● **Study text**
──────────

Although scientists disagree about the ultimate number of traits and the temperaments they color, most of the research concerns the three most obvious qualities: fearfulness, boldness, and aggressiveness. Just as the scars that laced Burton’s body speak of the way aggressive people operate in the world, the lives of two of his eminent Victorian contemporaries say something about the approaches of he inhibited and uninhibited temperaments. The Queen whose name is synonymous with the effort to dampen arousal described the clockwork progress of an ideal day in the company of her beloved husband: “We walked in the garden…At twelve o’clock we had prayers in the drawing-room, which were read by a young clergyman, who preached a good sermon….I read to Albert the first three cantos of The Lay of the Last Minstrel, which delighted us both: and then we looked over some curious, fine old prints by Ridinger.” Yet even Victoria had days when novelty intruded on her careful plans, trying her sensitive nerves. Despite the efforts of maids and courtiers in a posh Highlands lodge, some missing luggage caused her a rougher night than Burton would have passed in a pestilent swamp: “I dislike the idea of going to be without any of the necessary toilette,” she wrote in her diary. “However, some arrangements were made which were very uncomfortable; and after two I got into bed, but had very little sleep at first; finally, fatigue got the better of discomfort, and after three I fell asleep.”

──────────

● **Record extracts**
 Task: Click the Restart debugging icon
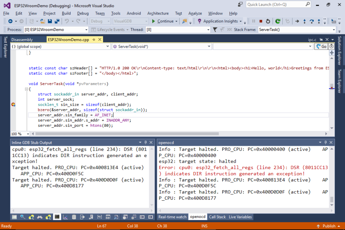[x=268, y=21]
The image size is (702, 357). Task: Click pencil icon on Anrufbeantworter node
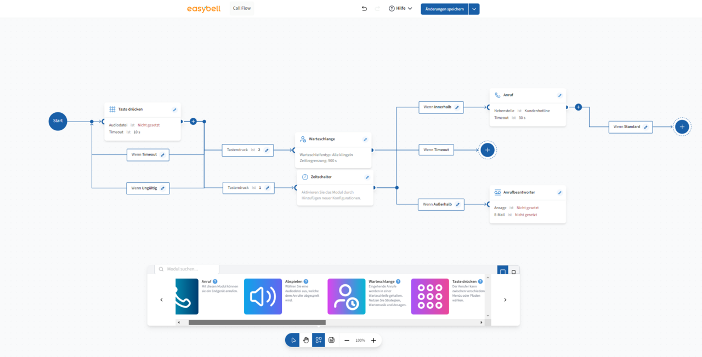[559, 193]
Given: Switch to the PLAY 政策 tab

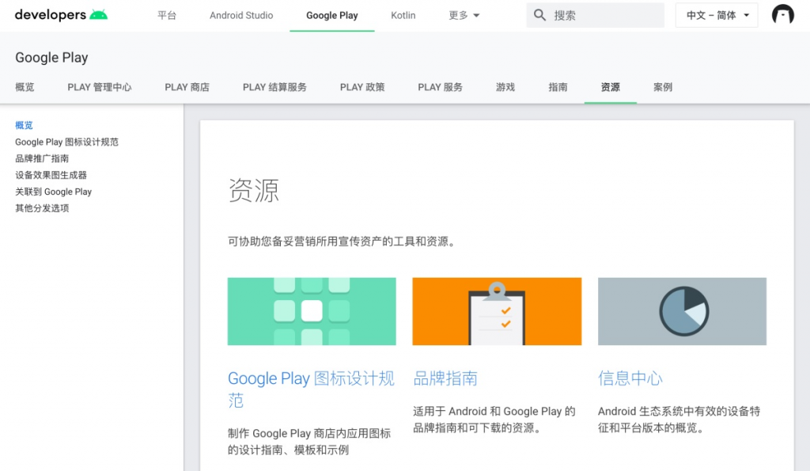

──────────

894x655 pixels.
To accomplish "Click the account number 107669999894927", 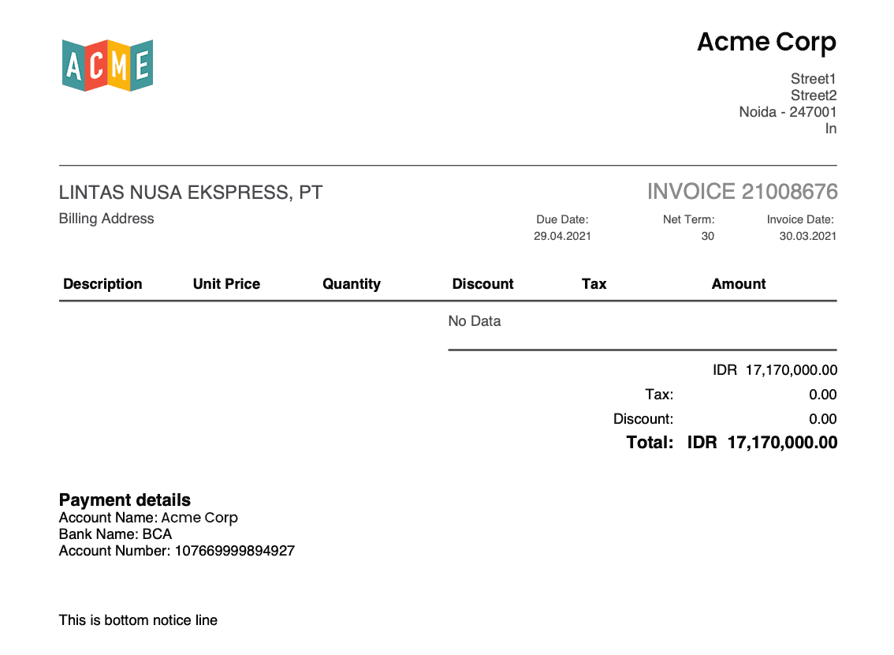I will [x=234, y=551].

──────────

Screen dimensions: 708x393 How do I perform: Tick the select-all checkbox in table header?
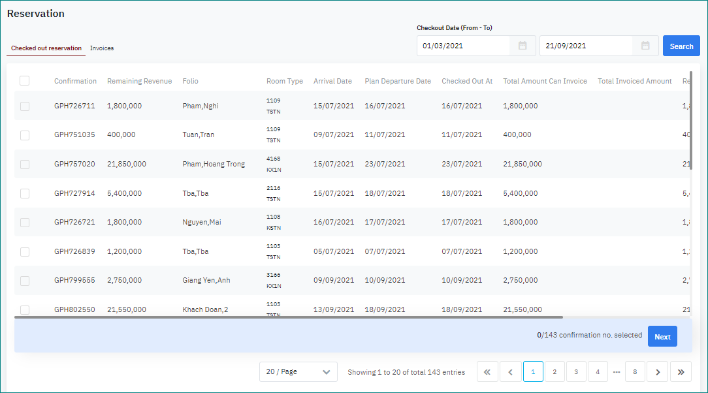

──────────

● **Required work**
Can you carry on the temperament passage, picking up after its final sentence? The rows are separate material, unrelated to the temperament passage.

● **Task response**
The nocturnal arrangements of Victoria’s subject the Honorable Jane Digby El Mezrab , who also doted on her husband—at least, on her fourth one—would have greatly perturbed Victoria. With Sheikh Medjuel El Mezrab, this well-traveled, much-married lady passed half each year in a Bedoin tent in the Syrian desert. Arab robes flying and blue eyes rimmed with kohl, she raced camels and horses, went falconing, and even accompanied her lord and master into battle; in quieter moments she served him at meals and washed his feet. After more than decades of their flared-nostril life, taken up well past the point at which Victoria had abandoned herself to inconsolable widowhood, Jane wrote, “Sixty-two years of age, and an impetuous romantic girl of seventeen cannot exceed me in ardent passionate feelings.” Like her Queen, Jane focused on her domestic life, but how she did so throbs with the uninhibited temperament.